18F-DCFBC PET/CT for PSMA-Based Detection and Characterization of Primary Prostate Cancer.

OBJECTIVE - We previously demonstrated the ability to detect metastatic prostate cancer using N-[N-[(S)-1,3-dicarboxypropyl]carbamoyl]-4-(18)F-fluorobenzyl-l-cysteine ((18)F-DCFBC), a low-molecular-weight radiotracer that targets the prostate-specific membrane antigen (PSMA). PSMA has been shown to be associated with higher Gleason grade and more aggressive disease. An imaging biomarker able to detect clinically significant high-grade primary prostate cancer reliably would address an unmet clinical need by allowing for risk-adapted patient management.
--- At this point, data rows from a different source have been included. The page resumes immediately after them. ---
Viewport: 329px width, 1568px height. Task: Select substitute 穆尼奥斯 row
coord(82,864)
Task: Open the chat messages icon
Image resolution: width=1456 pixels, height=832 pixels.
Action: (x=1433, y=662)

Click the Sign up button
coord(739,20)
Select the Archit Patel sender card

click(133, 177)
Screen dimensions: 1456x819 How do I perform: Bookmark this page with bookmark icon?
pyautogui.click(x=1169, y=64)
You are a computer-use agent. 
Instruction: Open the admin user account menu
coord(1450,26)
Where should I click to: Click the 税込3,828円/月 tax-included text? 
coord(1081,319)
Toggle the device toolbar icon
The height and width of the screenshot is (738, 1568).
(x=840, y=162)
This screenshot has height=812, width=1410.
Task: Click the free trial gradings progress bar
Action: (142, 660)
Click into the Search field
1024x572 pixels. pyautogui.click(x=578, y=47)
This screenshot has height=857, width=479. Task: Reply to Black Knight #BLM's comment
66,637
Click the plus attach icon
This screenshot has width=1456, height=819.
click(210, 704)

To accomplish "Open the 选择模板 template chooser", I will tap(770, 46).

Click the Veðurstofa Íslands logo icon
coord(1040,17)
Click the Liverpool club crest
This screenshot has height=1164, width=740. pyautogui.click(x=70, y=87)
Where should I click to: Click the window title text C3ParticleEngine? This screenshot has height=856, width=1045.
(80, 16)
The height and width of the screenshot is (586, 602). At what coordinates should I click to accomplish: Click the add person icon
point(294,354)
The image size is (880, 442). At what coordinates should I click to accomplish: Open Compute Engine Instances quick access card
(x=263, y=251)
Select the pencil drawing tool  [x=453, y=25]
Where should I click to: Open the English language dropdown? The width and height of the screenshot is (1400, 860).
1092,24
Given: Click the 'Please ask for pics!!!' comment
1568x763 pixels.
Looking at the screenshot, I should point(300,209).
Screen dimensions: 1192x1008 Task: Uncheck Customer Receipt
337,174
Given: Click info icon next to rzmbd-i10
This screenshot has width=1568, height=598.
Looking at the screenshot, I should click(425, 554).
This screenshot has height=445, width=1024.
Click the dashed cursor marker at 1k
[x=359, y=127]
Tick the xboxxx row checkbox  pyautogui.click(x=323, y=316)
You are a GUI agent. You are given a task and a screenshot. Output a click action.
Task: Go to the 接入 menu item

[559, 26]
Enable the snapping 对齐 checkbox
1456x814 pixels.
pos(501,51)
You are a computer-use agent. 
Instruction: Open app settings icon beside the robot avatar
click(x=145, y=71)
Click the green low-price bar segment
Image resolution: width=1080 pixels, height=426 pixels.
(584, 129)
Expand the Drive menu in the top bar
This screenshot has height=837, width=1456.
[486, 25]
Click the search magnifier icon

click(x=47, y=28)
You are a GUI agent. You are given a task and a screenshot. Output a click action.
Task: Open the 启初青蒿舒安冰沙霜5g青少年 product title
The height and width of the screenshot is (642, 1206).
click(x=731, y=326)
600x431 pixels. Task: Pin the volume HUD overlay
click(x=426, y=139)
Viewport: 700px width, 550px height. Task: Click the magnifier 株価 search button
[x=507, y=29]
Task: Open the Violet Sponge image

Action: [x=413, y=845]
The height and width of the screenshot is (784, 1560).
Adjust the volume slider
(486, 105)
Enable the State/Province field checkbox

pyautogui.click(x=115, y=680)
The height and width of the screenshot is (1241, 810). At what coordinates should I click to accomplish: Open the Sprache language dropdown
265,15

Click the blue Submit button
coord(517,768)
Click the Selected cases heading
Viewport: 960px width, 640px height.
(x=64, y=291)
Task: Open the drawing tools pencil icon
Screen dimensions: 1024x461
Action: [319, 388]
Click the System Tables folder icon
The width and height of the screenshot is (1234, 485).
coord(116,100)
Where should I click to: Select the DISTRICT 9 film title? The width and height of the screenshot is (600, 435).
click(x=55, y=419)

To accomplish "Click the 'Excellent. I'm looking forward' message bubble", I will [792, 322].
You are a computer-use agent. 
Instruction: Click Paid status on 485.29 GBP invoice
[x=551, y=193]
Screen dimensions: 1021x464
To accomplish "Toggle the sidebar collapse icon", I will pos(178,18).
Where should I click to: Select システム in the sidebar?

METHODS - We enrolled 13 patients with primary prostate cancer who were imaged with (18)F-DCFBC PET before scheduled prostatectomy, with 12 of these patients also undergoing pelvic prostate MR imaging. Prostate (18)F-DCFBC PET was correlated with MR imaging and histologic and immunohistochemical analysis on a prostate-segment (12 regions) and dominant-lesion basis. There were no incidental extraprostatic findings on PET suggestive of metastatic disease.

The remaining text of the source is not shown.